Can this course change? The team at Goldman Sachs analyzes the next moves:
Here is their view, courtesy of eFXnews:
“We analyse in more detail the drift lower in EUR cross-currency basis, in particular to understand the relationship to ECB easing. We find that there is a strong link between the expectations of central bank balance sheets and the level of cross-currency basis, and that the recent move lower is consistent with the ECB’s future expanded balance sheet under its QE programme,” GS argues.
“It is not only in European basis that there have been falls in recent weeks – the falls have in fact been larger in JPY, and have also occurred in other major currencies vs the USD. The commonality across these markets may point to the USD itself – the anticipation of an eventual Fed tightening cycle may be contributing to the drift lower (and September’s dovish FOMC to the latest bounce).
But beyond the near-term moves, what is driving the drift lower in EUR basis?
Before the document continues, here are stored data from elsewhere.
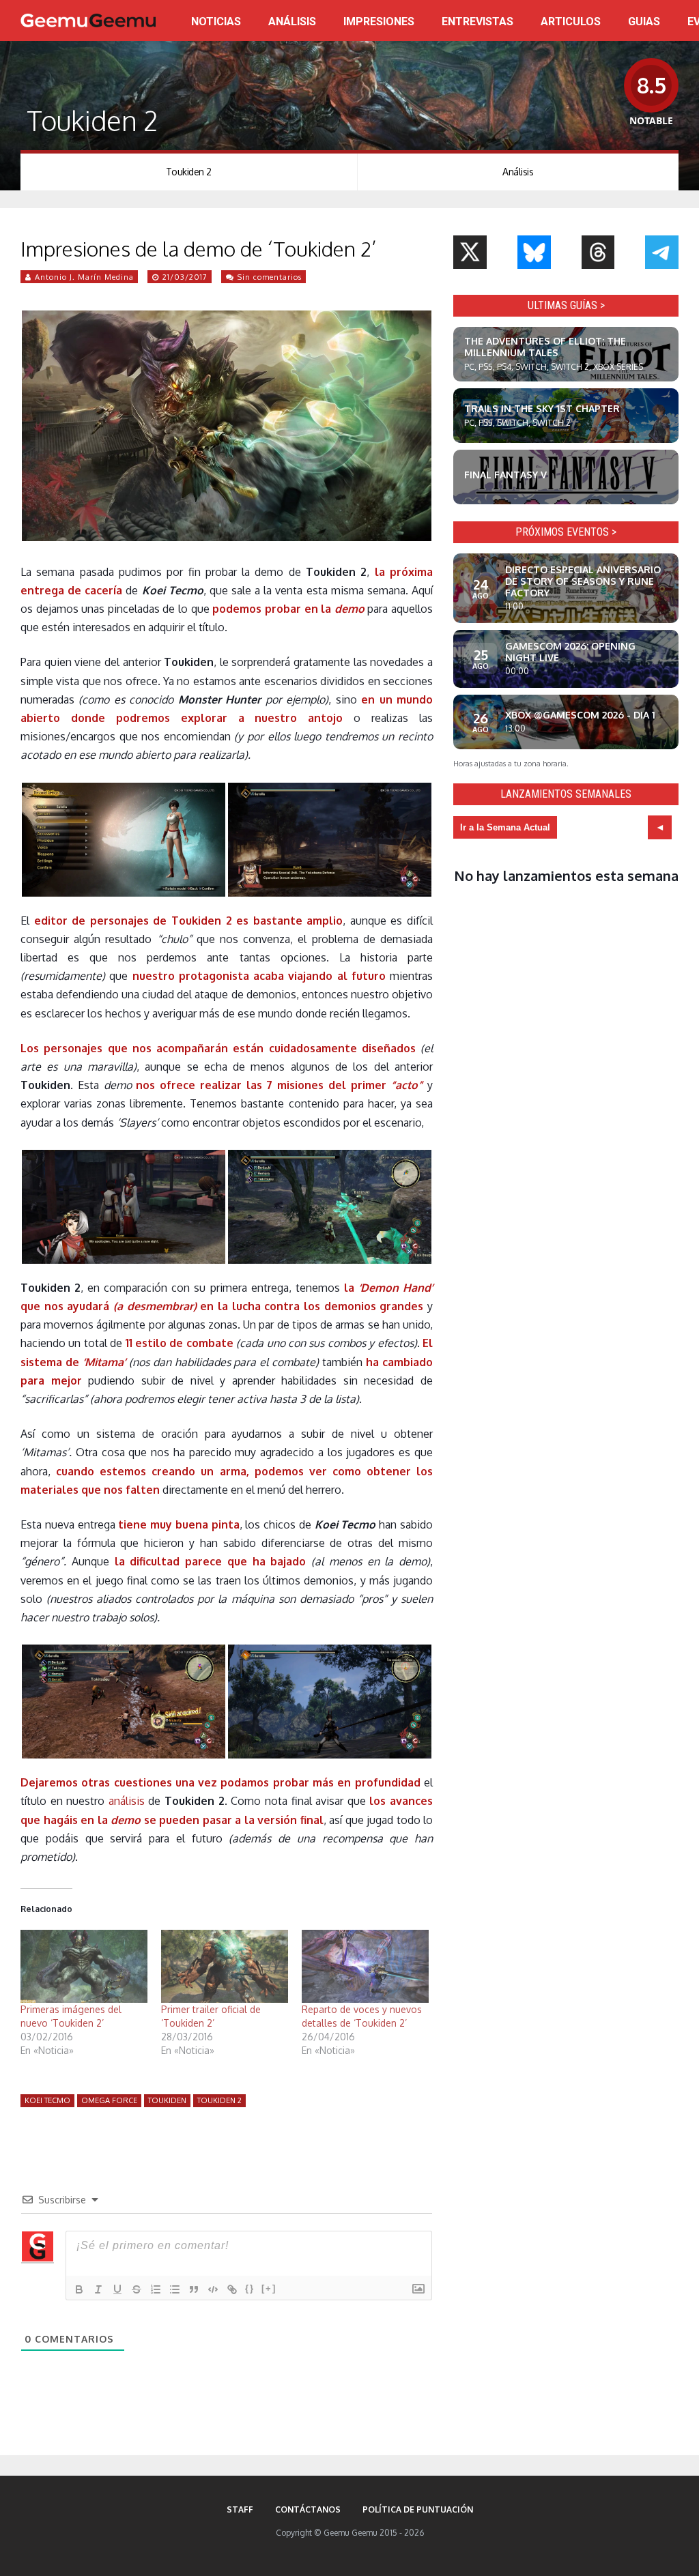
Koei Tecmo (47, 2100)
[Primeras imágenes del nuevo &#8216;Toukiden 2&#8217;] (83, 1966)
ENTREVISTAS (477, 21)
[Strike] (136, 2289)
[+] (268, 2288)
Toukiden (167, 2100)
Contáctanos (308, 2509)
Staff (240, 2509)
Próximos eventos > (565, 531)
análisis (127, 1801)
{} (250, 2288)
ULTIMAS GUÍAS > (566, 305)
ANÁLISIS (292, 21)
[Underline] (117, 2289)
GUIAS (644, 21)
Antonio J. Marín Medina (84, 277)
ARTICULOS (571, 21)
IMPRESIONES (378, 21)
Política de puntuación (417, 2509)
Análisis (517, 171)
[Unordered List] (174, 2289)
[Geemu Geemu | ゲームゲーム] (88, 20)
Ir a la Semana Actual (505, 827)
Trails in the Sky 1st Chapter (542, 408)
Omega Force (109, 2100)
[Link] (232, 2289)
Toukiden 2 (189, 171)
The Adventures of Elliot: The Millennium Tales (545, 346)
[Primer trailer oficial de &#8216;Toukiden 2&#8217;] (224, 1966)
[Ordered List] (155, 2289)
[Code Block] (213, 2289)
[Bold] (79, 2289)
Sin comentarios (270, 277)
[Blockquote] (193, 2289)
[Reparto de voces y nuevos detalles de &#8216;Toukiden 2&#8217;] (365, 1966)
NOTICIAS (216, 21)
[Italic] (98, 2289)
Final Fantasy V (505, 474)
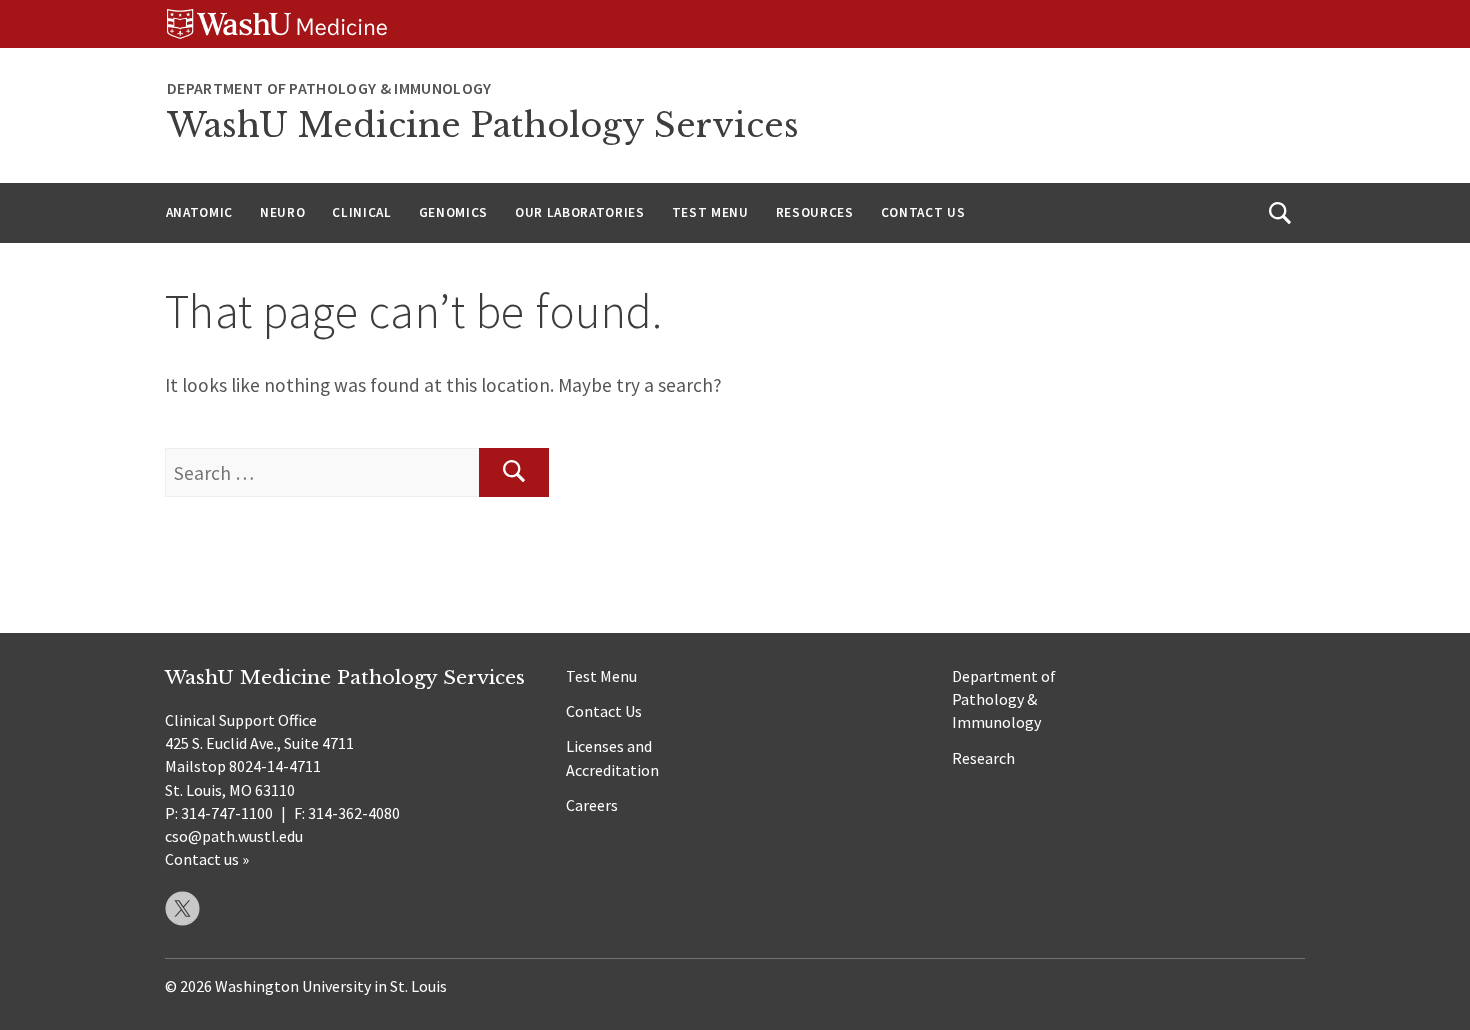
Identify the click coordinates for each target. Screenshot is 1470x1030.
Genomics (453, 212)
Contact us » (207, 859)
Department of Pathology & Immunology (1004, 699)
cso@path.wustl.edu (234, 836)
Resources (815, 212)
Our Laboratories (580, 212)
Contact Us (923, 212)
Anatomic (199, 212)
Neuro (282, 212)
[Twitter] (182, 908)
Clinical (361, 212)
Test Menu (710, 212)
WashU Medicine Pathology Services (483, 125)
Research (983, 758)
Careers (592, 805)
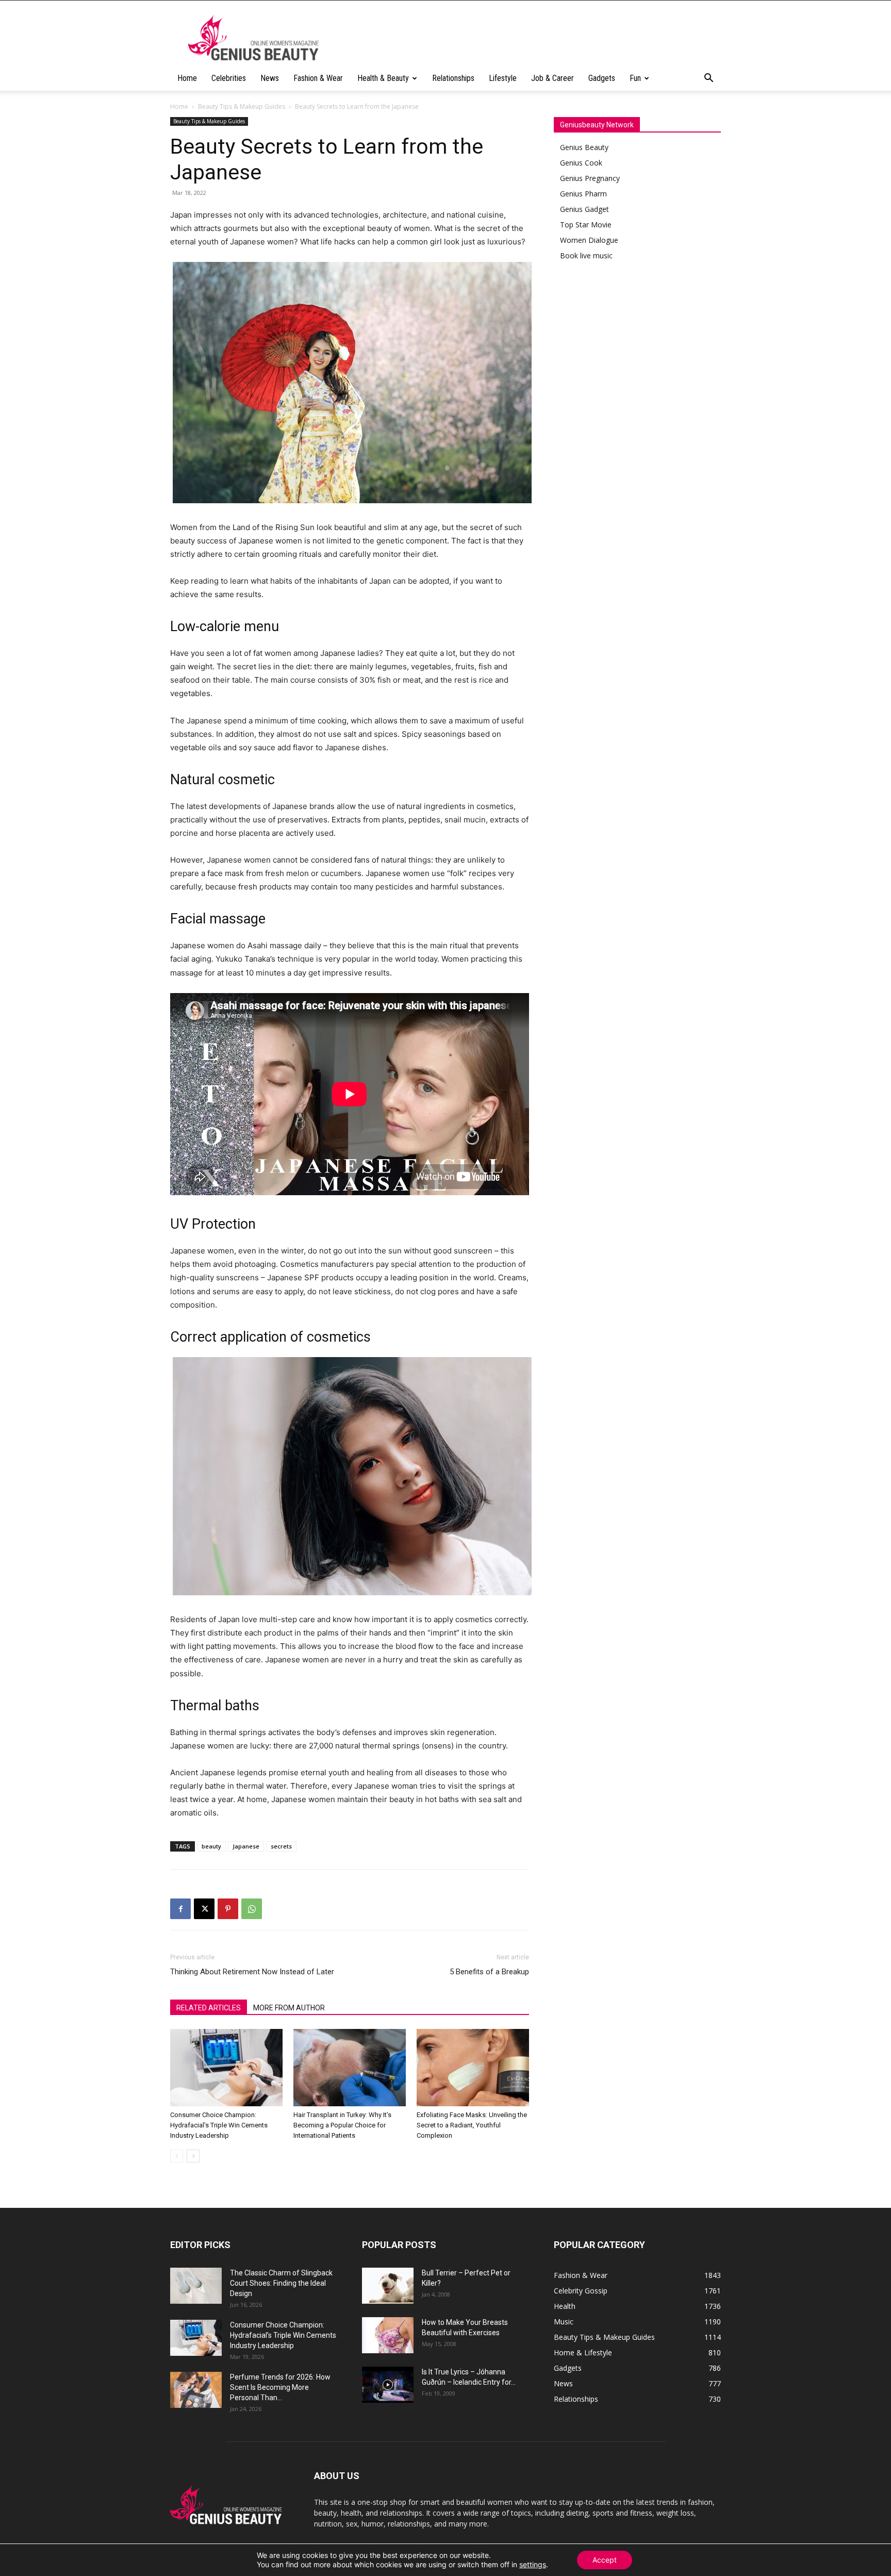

The clearest candidate is the monetary policy divergence between the US and the Euro area,” GS adds.
In particular, GS tests the idea that the relative size of central bank balance sheets can drive movements in the basis, given the substantial shifts in both ECB and Fed balance sheets resulting from unconventional monetary policy in recent years.
“We find that a EUR1trn balance sheet expansion is consistent with a drop in the 2-year cross-currency basis of around 10bp. Moreover, our expectation of an extension to ECB QE in coming months is consistent with potentially even lower levels of EUR cross-currency basis,” GS argues.
“An important caveat is the risk from a delay to the Fed rate hike beyond December 2015, which would also signal a delay to Fed balance sheet normalisation, pushing upwards on cross-currency basis. Following the September FOMC minutes, we pushed out our expectation for the ending of reinvestments of the Fed’s security holdings – and thus the shrinking of the Fed’s balance sheet – from late-2016 to mid-2017.
But our base case continues to be further monetary policy divergence between the Fed and the ECB, which in our view will also lead to further falls in EUR/$ towards our 12-month target of 0.95,” GS projects.